Platform media sosial seperti Facebook dan Twitter harus memberi pengguna alat untuk menandai konten semacam itu dengan “cara yang mudah dan efektif” sehingga dapat dihapus dengan cepat. Pasar online seperti Amazon harus melakukan hal yang sama untuk produk yang cerdik, seperti sepatu kets palsu atau mainan yang tidak aman. Sistem ini akan distandarisasi sehingga akan bekerja dengan cara yang sama di platform online mana pun. Perusahaan yang melanggar aturan menghadapi denda sebanyak 6% dari pendapatan global tahunan mereka, yang bagi raksasa teknologi berarti miliaran dolar. Pelanggar berulang dapat dilarang dari pasar UE. 

 Raksasa teknologi telah melobi dengan marah di Brussels untuk mempermudah aturan UE. Google mengatakan dalam sebuah pernyataan pada hari Jumat bahwa mereka berharap untuk "bekerja dengan pembuat kebijakan untuk mendapatkan rincian teknis yang tersisa dengan benar untuk memastikan undang-undang tersebut bekerja untuk semua orang." Amazon merujuk pada posting blog dari tahun lalu yang mengatakan pihaknya menyambut baik langkah-langkah yang meningkatkan kepercayaan pada layanan online. Facebook tidak menanggapi permintaan komentar, dan Twitter menolak berkomentar. 
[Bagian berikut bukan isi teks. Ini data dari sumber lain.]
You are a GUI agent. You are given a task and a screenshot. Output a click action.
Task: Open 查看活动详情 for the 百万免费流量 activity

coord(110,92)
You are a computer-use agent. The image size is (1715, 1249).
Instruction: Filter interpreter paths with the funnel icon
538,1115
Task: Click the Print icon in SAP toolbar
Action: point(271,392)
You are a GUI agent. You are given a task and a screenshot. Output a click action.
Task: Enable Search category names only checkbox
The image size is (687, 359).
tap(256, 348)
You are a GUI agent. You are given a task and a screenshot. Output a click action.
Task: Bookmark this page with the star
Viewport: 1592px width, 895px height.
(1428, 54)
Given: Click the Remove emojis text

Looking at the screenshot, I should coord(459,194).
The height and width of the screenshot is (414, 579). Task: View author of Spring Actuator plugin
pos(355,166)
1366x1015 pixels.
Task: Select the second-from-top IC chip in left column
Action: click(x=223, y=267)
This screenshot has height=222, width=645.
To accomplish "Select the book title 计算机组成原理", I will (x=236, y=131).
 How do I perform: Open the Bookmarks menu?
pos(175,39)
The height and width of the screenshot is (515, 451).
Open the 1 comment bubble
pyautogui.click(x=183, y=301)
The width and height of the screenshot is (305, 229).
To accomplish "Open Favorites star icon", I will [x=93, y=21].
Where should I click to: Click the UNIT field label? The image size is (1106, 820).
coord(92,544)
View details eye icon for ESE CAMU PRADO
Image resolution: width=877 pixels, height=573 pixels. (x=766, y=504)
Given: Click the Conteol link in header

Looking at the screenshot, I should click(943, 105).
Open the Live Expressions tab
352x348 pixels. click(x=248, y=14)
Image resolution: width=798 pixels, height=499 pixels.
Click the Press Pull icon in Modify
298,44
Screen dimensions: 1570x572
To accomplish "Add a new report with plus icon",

 Undang-Undang Layanan Digital akan melarang iklan yang ditargetkan pada anak di bawah umur, serta iklan yang ditargetkan pada pengguna berdasarkan jenis kelamin, etnis, dan orientasi seksual mereka. Itu juga akan melarang teknik penipuan yang digunakan perusahaan untuk mendorong orang melakukan hal-hal yang tidak mereka inginkan, seperti mendaftar ke layanan yang mudah dipilih, tetapi sulit ditolak. Untuk menunjukkan bahwa mereka membuat kemajuan dalam membatasi praktik ini, perusahaan teknologi harus melakukan penilaian risiko tahunan terhadap platform mereka. Hingga saat ini, regulator tidak memiliki akses ke cara kerja internal di Google, Facebook, dan layanan populer lainnya. 

Tetapi di bawah undang-undang baru, perusahaan harus lebih transparan dan memberikan informasi kepada regulator dan peneliti independen tentang upaya moderasi konten. Ini bisa berarti, misalnya, membuat YouTube menyerahkan data tentang apakah algoritme rekomendasinya telah mengarahkan pengguna ke lebih banyak propaganda Rusia daripada biasanya. Untuk menegakkan aturan baru, Komisi Eropa diharapkan mempekerjakan lebih dari 200 staf baru. Untuk membayarnya, perusahaan teknologi akan dikenakan "biaya pengawasan", yang bisa mencapai 0,1% dari pendapatan bersih global tahunan mereka, tergantung pada negosiasi. 

 Para ahli mengatakan aturan baru kemungkinan akan memicu upaya regulasi peniru oleh pemerintah di negara lain, sementara perusahaan teknologi juga akan menghadapi tekanan untuk meluncurkan aturan di luar perbatasan UE. “Jika Joe Biden berdiri di podium dan berkata 'Astaga, mengapa konsumen Amerika tidak layak mendapatkan perlindungan yang sama seperti yang diberikan Google dan Facebook kepada konsumen Eropa,' akan sulit bagi perusahaan-perusahaan itu untuk menolak penerapan hal yang sama. aturan” di tempat lain, kata Scott. 

 Tetapi perusahaan tidak mungkin melakukannya secara sukarela, kata Zach Meyers, peneliti senior di lembaga pemikir Center for European Reform. Ada terlalu banyak uang yang dipertaruhkan jika perusahaan seperti Meta, yang memiliki Facebook dan Instagram, dibatasi dalam cara menargetkan iklan pada kelompok pengguna tertentu. “Perusahaan teknologi besar akan sangat menolak negara lain mengadopsi aturan serupa, dan saya tidak bisa membayangkan perusahaan secara sukarela menerapkan aturan ini di luar UE,” kata Meyers.